ダクト空調で課題となるのが、吹出口の結露です。
結露を防ぐには、どのような吹出口を選べばよいのでしょうか。
吹出口の結露とは
吹出口は、空調した空気を室内全体に送りますが、このときに周囲の空気を誘引する(吸い込む)ことになります。この吸い込んだ空気が結露の原因になるのです。
吹出口の種類によって、吹き出した空気の流れる方向や、周囲の空気を誘引する特性は異なるため、設置場所に適した吹出口を選ぶことが重要です。
吹出口の種類
『公共建築工事標準仕様書(機械設備工事編)』(令和4年版)では、次の5つのタイプに分類されます。
- シーリングディフューザー形
- ユニバーサル形
- ノズル形
- 線状形
- 床吹出口
タイプごとに特性が異なるため、まずはその特性を確認しましょう。
シーリングディフューザー形
天井に取り付ける吹出口としてよく使われています。中にあるコーンを上下することで気流の拡散方向を変更できます。また、ダンパーを使用することで風量調整が可能です。
例:
ユニバーサル形
前面・後面にセットされた風量調整羽により気流の方向を調節できる吹出口です。シャッター付きで風量の調整も可能です。
例:
ノズル形
風を遠くまで届けられ、比較的騒音も発生しにくいため、劇場・ホール・体育館など大空間の天井面やロビーの壁面に取り付けられます。

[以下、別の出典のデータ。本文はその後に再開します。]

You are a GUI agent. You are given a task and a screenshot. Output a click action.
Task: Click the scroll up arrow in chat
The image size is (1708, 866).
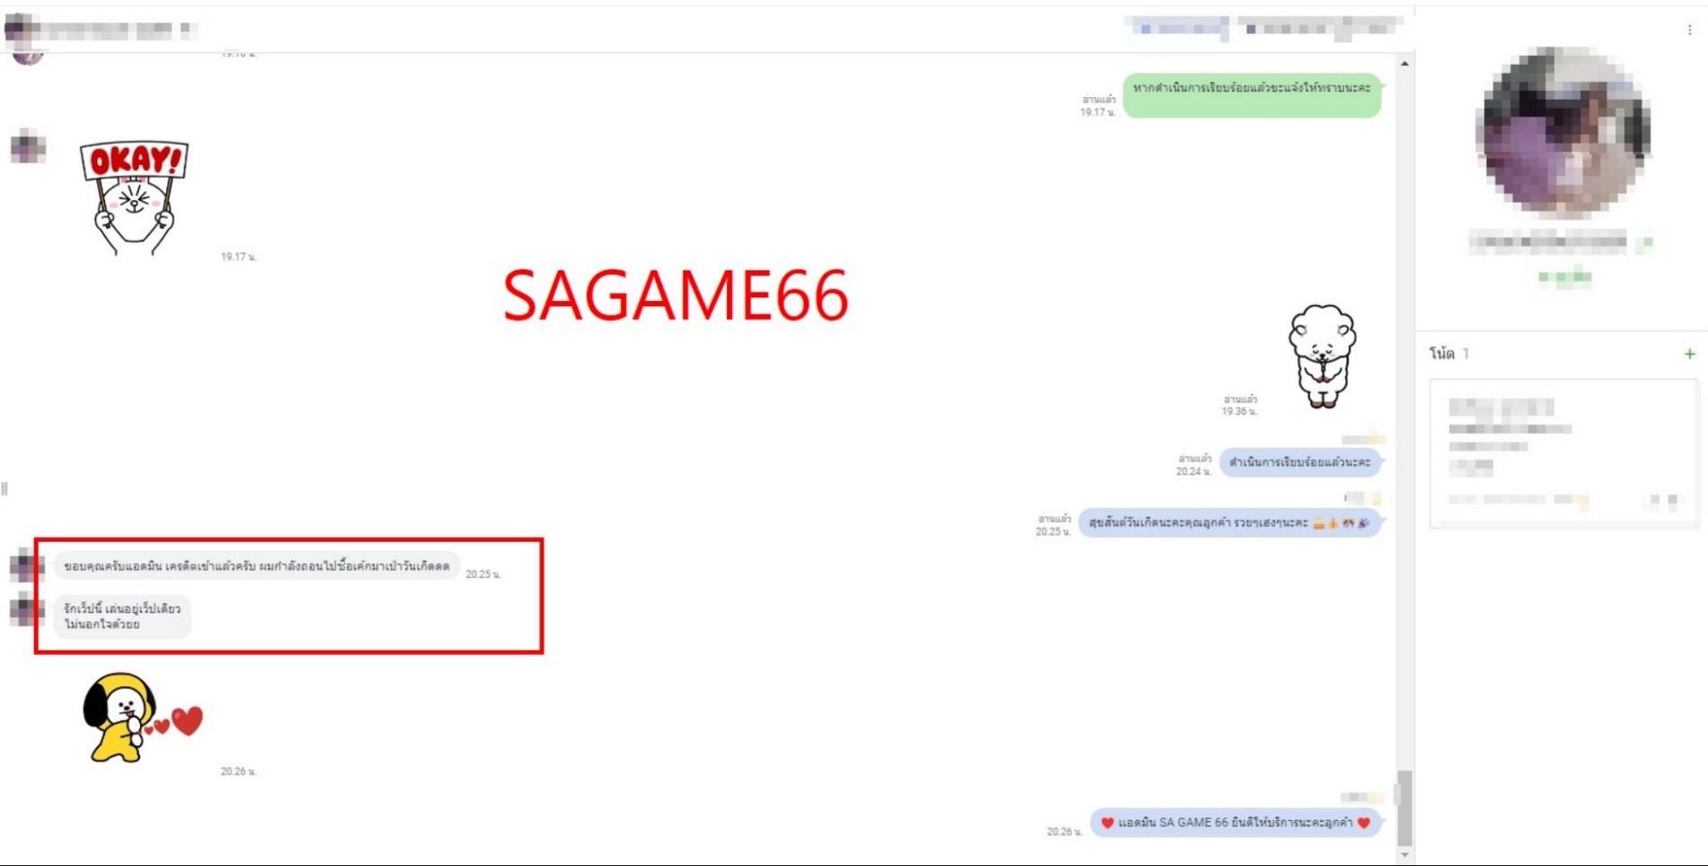[x=1404, y=64]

ノズル形の一種である「パンカールーバー」は、油煙や水蒸気に強いため、厨房や工場などで使われます。吹出方向を上下左右、自在に変更でき、ダンパーにより風量調整も可能です。
例:
線状形
細長い吹出形状により帯状の気流が得られるため、ペリメータ部分やエアカーテンとして使用されることが多いのが線状形です。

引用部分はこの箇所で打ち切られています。